Hier wird ein Spiel mit Licht und Schatten deutlich. Das Gesicht der Frau wird durch einen hellen Lichtschein akzentuiert, während der Rest des Bildes in Dunkelheit getaucht ist. Diese Technik unterstreicht ihre Präsenz und verleiht ihr eine fast übernatürliche Aura.
Die Komposition ist ruhig und symmetrisch, jedoch durch den ungleichmäßigen Einsatz von Licht und die direkte Blickrichtung der Frau gebrochen. Es entsteht ein Eindruck von Stärke und Selbstbewusstsein, der mit der subtilen Melancholie in ihren Augen kontrastiert.

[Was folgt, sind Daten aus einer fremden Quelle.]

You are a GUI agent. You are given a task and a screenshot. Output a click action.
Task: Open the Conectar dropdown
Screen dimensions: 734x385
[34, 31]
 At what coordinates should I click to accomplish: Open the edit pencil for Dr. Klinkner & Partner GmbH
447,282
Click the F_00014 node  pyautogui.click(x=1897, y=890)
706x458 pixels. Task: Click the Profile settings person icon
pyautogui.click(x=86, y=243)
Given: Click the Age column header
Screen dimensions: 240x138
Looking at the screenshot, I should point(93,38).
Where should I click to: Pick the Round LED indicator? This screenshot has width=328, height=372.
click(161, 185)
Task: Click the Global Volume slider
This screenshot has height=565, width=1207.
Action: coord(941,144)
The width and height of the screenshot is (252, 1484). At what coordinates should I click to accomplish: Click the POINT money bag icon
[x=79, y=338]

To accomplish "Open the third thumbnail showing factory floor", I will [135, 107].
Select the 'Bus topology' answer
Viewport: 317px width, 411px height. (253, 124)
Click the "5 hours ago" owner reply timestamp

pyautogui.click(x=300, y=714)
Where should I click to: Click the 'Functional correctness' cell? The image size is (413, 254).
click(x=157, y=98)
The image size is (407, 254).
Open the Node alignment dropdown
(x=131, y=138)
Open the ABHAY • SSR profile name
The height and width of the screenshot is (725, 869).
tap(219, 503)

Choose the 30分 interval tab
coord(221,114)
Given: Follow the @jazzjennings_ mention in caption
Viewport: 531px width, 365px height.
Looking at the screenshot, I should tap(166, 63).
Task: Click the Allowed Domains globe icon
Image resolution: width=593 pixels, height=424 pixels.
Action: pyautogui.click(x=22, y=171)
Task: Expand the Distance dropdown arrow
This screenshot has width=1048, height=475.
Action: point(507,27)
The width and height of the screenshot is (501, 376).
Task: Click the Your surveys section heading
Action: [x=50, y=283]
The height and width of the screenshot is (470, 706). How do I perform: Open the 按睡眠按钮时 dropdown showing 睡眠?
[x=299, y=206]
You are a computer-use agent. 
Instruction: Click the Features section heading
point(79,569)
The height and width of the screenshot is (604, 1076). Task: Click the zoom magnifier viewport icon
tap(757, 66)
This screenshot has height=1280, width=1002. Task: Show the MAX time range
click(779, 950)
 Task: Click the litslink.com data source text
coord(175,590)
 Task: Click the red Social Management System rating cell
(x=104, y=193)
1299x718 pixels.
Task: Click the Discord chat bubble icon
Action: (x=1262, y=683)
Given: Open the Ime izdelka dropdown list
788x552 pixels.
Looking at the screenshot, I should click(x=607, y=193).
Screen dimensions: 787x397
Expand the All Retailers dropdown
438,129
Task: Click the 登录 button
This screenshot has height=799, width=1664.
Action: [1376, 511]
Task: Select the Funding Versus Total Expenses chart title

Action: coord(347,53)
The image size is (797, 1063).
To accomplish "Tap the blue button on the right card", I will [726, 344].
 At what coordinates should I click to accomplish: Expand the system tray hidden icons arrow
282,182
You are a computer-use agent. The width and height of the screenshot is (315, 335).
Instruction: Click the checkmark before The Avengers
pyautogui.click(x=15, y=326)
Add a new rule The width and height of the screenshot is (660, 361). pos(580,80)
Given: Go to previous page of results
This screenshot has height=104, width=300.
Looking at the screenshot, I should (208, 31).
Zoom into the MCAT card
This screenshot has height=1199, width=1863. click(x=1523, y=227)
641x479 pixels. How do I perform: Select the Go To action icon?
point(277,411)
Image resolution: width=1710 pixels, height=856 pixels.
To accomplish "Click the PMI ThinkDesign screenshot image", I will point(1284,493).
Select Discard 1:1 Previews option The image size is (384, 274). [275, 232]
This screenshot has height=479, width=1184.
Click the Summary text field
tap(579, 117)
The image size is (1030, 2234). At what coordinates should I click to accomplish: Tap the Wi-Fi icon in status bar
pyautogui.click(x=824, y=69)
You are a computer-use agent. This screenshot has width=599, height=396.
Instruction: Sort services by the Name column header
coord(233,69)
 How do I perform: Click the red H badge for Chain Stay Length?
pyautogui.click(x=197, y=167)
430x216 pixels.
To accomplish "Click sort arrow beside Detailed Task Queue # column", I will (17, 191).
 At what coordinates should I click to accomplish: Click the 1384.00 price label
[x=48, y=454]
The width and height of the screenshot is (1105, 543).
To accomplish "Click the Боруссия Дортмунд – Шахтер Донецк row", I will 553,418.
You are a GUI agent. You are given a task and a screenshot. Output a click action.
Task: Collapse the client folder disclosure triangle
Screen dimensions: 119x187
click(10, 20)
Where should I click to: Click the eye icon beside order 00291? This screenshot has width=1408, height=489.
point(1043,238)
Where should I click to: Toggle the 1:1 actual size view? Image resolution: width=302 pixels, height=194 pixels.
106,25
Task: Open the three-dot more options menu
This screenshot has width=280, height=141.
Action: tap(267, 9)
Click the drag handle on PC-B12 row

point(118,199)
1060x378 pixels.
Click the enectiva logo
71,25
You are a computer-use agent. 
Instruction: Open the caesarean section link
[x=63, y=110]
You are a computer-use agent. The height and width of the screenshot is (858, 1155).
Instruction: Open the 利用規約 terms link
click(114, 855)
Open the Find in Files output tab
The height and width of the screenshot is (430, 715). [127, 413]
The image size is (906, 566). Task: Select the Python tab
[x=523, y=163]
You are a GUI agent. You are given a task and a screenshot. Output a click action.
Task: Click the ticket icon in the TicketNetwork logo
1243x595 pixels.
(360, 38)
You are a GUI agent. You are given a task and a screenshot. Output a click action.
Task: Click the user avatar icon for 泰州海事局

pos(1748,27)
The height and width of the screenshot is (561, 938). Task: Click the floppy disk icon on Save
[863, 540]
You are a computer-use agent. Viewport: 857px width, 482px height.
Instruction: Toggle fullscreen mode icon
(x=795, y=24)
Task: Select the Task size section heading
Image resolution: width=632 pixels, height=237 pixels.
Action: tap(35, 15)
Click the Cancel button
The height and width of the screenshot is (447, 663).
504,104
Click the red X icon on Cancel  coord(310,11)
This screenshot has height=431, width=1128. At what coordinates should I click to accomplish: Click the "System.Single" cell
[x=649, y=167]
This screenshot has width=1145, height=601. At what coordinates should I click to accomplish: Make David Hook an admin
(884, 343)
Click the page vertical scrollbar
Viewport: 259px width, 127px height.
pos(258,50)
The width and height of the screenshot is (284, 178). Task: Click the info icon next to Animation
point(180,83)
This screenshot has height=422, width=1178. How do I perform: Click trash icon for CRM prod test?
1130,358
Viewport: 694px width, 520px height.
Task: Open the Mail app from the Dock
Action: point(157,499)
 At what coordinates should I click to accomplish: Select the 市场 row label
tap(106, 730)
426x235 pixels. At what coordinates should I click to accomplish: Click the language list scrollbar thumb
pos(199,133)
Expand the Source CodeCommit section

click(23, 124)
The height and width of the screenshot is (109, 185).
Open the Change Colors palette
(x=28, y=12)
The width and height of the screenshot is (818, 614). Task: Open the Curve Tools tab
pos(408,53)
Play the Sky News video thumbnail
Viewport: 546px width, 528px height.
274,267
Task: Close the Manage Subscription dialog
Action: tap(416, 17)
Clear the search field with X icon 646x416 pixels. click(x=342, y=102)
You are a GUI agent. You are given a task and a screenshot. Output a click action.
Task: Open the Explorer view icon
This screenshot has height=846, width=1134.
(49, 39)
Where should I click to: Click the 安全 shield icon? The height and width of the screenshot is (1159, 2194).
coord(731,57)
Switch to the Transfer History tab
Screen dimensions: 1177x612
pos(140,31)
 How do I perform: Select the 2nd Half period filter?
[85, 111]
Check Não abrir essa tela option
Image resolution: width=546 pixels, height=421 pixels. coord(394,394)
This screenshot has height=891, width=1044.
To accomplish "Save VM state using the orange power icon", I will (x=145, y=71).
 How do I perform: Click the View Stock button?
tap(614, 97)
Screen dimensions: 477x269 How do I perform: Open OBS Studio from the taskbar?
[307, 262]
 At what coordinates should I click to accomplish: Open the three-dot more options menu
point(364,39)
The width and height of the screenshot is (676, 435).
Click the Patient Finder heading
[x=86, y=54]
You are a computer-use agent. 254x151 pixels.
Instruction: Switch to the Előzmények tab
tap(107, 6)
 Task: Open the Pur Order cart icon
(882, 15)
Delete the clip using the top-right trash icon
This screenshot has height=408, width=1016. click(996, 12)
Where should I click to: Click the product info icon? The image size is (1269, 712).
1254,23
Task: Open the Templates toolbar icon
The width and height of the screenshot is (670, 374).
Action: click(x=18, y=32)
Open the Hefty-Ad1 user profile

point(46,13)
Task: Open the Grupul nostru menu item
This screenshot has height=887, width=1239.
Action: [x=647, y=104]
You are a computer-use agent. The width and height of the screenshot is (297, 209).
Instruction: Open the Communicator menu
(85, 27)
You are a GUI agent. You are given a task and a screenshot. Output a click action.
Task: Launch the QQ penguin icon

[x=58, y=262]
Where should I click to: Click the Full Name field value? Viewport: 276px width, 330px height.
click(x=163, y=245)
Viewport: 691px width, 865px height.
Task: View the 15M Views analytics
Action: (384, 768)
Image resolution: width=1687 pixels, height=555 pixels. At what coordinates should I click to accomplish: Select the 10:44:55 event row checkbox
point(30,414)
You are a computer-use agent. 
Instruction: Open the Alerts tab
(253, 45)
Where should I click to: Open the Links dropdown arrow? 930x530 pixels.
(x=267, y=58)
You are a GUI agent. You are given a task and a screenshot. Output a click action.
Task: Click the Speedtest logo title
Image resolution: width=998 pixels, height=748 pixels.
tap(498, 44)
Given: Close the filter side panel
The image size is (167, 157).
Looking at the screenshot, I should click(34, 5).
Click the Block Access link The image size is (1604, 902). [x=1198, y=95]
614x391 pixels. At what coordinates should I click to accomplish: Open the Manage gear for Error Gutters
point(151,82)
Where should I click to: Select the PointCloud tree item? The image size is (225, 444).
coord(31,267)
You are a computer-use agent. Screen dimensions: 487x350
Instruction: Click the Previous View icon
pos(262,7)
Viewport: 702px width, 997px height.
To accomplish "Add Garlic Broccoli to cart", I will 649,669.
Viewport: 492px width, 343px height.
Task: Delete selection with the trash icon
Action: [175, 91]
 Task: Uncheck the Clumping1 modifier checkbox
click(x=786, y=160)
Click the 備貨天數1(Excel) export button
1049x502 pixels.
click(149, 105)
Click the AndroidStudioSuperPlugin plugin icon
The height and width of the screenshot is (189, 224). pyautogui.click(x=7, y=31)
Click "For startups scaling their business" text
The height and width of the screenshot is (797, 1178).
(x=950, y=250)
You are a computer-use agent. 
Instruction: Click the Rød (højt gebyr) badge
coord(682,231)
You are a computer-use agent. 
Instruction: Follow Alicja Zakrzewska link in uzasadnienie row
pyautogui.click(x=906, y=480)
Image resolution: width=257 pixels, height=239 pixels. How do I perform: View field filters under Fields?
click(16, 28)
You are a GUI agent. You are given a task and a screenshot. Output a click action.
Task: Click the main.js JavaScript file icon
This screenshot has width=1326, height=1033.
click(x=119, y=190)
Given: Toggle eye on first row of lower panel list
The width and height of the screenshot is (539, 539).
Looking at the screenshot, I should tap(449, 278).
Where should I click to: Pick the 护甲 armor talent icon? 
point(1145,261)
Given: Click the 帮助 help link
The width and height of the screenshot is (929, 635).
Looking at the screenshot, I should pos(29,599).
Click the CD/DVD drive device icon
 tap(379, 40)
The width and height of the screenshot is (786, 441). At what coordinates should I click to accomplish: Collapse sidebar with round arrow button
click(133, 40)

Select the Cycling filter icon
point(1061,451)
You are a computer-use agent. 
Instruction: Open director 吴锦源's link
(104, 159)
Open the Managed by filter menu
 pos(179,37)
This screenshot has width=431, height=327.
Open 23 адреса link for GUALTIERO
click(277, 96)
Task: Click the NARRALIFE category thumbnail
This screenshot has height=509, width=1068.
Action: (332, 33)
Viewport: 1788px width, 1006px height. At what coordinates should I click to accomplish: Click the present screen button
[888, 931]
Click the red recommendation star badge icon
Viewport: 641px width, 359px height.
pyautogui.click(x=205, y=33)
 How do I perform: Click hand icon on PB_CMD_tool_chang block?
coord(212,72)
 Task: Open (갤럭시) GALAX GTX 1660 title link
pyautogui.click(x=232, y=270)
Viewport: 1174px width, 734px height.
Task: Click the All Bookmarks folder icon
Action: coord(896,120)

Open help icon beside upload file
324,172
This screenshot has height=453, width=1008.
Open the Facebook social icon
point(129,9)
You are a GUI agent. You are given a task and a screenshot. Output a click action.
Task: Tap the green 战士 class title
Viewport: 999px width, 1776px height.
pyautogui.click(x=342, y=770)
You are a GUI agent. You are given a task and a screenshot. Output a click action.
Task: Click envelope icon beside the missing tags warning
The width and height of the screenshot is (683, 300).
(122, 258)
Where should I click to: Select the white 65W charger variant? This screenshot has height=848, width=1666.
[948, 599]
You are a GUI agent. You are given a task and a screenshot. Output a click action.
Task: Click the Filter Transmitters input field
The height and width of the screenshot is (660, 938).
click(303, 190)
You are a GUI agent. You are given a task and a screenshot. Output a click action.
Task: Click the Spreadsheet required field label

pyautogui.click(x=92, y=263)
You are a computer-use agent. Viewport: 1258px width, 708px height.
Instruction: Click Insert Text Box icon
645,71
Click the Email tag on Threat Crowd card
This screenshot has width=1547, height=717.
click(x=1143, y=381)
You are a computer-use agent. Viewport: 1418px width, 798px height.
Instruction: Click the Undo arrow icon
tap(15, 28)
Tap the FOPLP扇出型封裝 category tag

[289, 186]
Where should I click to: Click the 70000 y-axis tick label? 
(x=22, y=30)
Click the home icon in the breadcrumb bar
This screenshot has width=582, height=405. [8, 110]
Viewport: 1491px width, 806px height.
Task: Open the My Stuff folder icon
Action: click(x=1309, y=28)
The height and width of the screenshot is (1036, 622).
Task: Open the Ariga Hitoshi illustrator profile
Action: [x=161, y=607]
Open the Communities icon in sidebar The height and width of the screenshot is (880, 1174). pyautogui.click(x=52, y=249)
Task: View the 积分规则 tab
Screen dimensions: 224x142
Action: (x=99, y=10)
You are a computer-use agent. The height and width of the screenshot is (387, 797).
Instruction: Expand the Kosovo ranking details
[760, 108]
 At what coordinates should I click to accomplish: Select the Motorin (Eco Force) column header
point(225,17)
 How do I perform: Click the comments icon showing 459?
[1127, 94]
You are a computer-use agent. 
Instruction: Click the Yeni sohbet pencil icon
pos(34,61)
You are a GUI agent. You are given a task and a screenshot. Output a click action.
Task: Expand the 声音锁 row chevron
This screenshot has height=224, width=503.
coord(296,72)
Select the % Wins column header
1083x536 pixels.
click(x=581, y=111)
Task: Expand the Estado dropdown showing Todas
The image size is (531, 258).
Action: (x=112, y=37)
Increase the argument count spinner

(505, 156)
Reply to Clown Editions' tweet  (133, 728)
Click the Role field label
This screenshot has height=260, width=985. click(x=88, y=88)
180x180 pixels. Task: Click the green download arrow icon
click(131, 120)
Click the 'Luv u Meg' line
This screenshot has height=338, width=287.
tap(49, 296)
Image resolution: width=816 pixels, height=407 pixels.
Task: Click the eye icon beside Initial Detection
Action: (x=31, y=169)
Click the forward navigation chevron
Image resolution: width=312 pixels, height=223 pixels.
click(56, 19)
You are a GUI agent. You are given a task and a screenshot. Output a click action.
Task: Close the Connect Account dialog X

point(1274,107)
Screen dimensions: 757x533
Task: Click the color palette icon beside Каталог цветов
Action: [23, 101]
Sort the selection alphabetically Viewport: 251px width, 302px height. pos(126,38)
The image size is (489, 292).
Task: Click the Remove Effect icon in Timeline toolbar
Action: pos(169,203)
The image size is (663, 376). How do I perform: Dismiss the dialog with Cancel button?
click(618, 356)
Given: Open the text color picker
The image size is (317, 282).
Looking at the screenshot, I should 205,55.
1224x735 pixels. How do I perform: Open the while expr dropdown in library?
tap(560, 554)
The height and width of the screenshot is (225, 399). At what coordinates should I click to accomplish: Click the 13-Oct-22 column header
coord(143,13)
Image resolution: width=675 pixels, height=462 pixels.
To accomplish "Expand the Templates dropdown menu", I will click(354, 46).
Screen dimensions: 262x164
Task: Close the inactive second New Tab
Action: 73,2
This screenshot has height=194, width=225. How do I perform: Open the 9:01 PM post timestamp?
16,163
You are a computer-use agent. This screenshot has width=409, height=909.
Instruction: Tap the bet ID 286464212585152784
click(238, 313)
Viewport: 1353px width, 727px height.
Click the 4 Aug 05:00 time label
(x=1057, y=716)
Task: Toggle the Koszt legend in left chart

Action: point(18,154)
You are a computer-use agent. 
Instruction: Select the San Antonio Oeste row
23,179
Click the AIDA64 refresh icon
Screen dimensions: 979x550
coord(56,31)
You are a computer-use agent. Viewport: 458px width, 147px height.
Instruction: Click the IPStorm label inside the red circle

Subtextuell könnte das Gemälde eine Auseinandersetzung mit Weiblichkeit, Status und innerer Zerrissenheit andeuten. Die dunkle Farbgebung und die verschwommene Landschaft könnten auf eine Gefühlswelt der Isolation und des Schattens verweisen. Der üppige Hut und das Kleid deuten auf gesellschaftliche Konventionen und Erwartungen hin, während der direkte Blick eine Rebellion gegen diese darstellen könnte. Insgesamt entsteht der Eindruck einer Frau, die sich in einer komplexen und herausfordernden Welt befindet und gleichzeitig ihre eigene Identität bewahrt.